━━ 原文 ━━

後遺障害が残ってしまった場合の補償について
後遺障害が残ってしまった場合の補償について
1.後遺障害とは
労働災害(労災)による負傷や疾病等の症状が安定し、医学上一般に承認された治療方法をもってしてもその効果が期待できなくなり、かつ、残存する症状が自然的経過によって到達すると認められる最終の状態に達したことを「症状固定」といいます。
分かりにくい表現ですが、要するにこれ以上良くはならないと判断される状態、症状が固定した状態のことです。
労災保険ではこのような状態のことを「治ゆ」といいます。一般的には「治ゆ」と聞くと完治したというイメージをお持ちになるかもしれません。労災保険では、一般的な「治ゆ」のイメージに加えて、症状が残ってしまった場合も含めて「治ゆ」と表現しています。
「治ゆ(症状固定)」の時点で身体に残った症状を「後遺症」といいます。
後遺症によって被災者の労働能力の低下や生活上の支障が生じている場合にはこれを「後遺障害」と評価します。
後遺障害には障害等級が定められています。申請の結果、障害等級に該当した場合には、障害給付を受けることができます。さらに重症で介護の必要性が認められる場合には介護給付を受けることができます。

━━━
━━ 資料 ━━

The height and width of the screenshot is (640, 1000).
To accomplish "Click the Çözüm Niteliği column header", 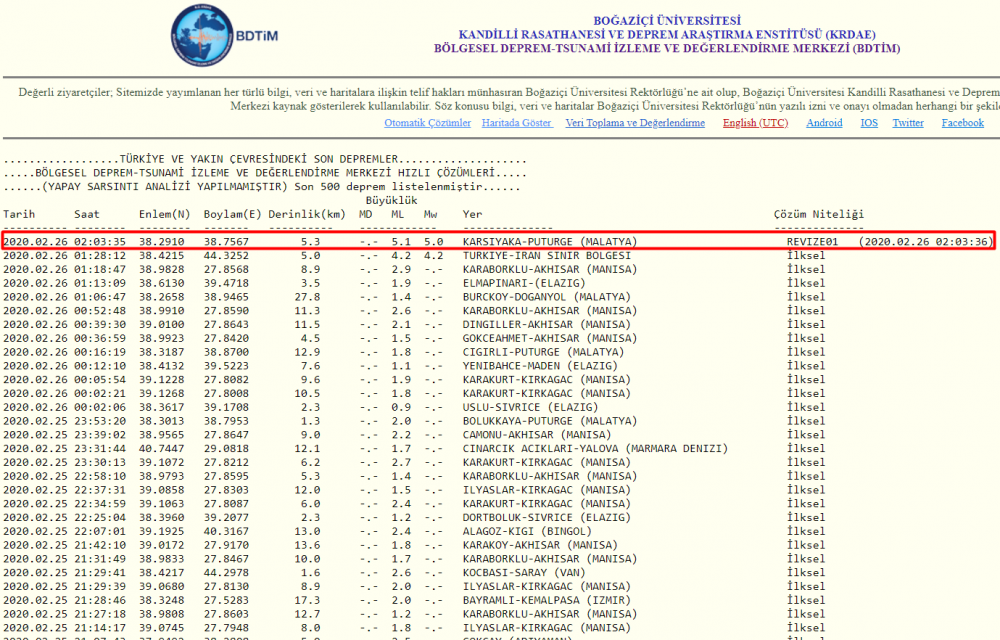I will [818, 215].
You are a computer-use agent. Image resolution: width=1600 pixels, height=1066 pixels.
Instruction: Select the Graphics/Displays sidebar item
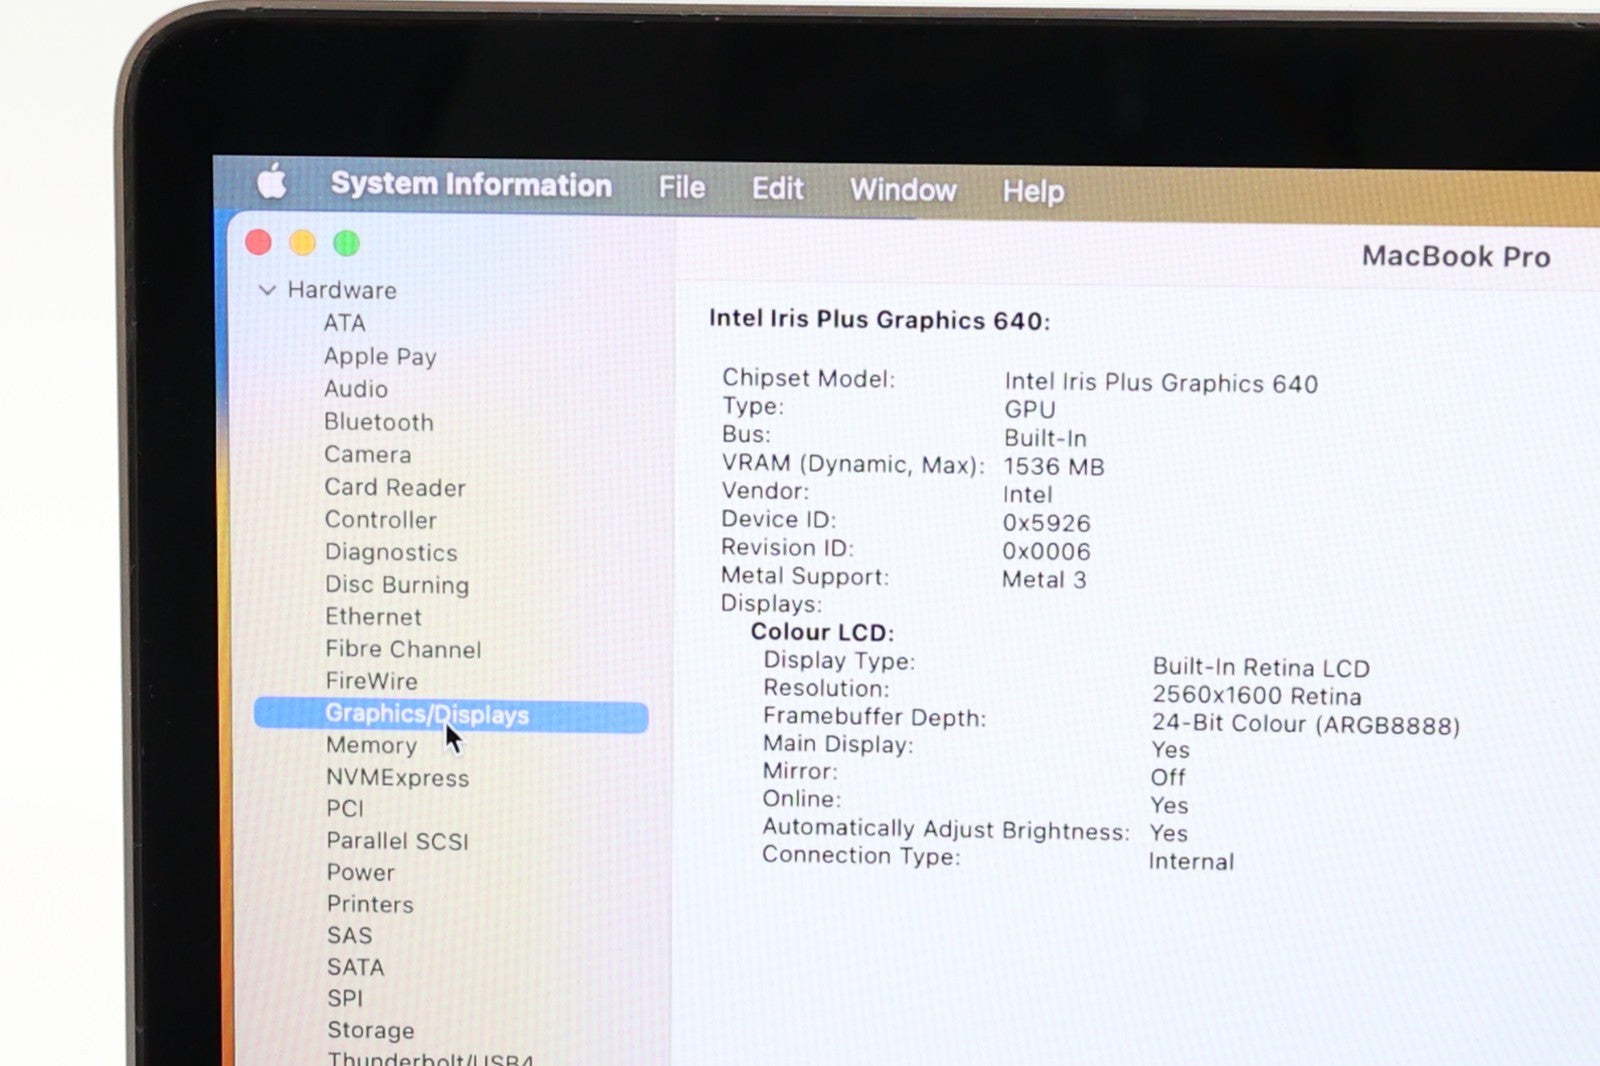click(x=427, y=715)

━━━

作業内容:
a - 後遺障害の補償に関する文章のうち、「労災保険ではこのような状態の」から「を「後遺障害」と評価します。」までを一字一句そのまま書き写してください。
b - 後遺障害の補償に関する文章によると、労災保険では症状が固定した状態を何と呼びますか。

解答:
a -
労災保険ではこのような状態のことを「治ゆ」といいます。一般的には「治ゆ」と聞くと完治したというイメージをお持ちになるかもしれません。労災保険では、一般的な「治ゆ」のイメージに加えて、症状が残ってしまった場合も含めて「治ゆ」と表現しています。
「治ゆ(症状固定)」の時点で身体に残った症状を「後遺症」といいます。
後遺症によって被災者の労働能力の低下や生活上の支障が生じている場合にはこれを「後遺障害」と評価します。

b - 「治ゆ」と呼びます。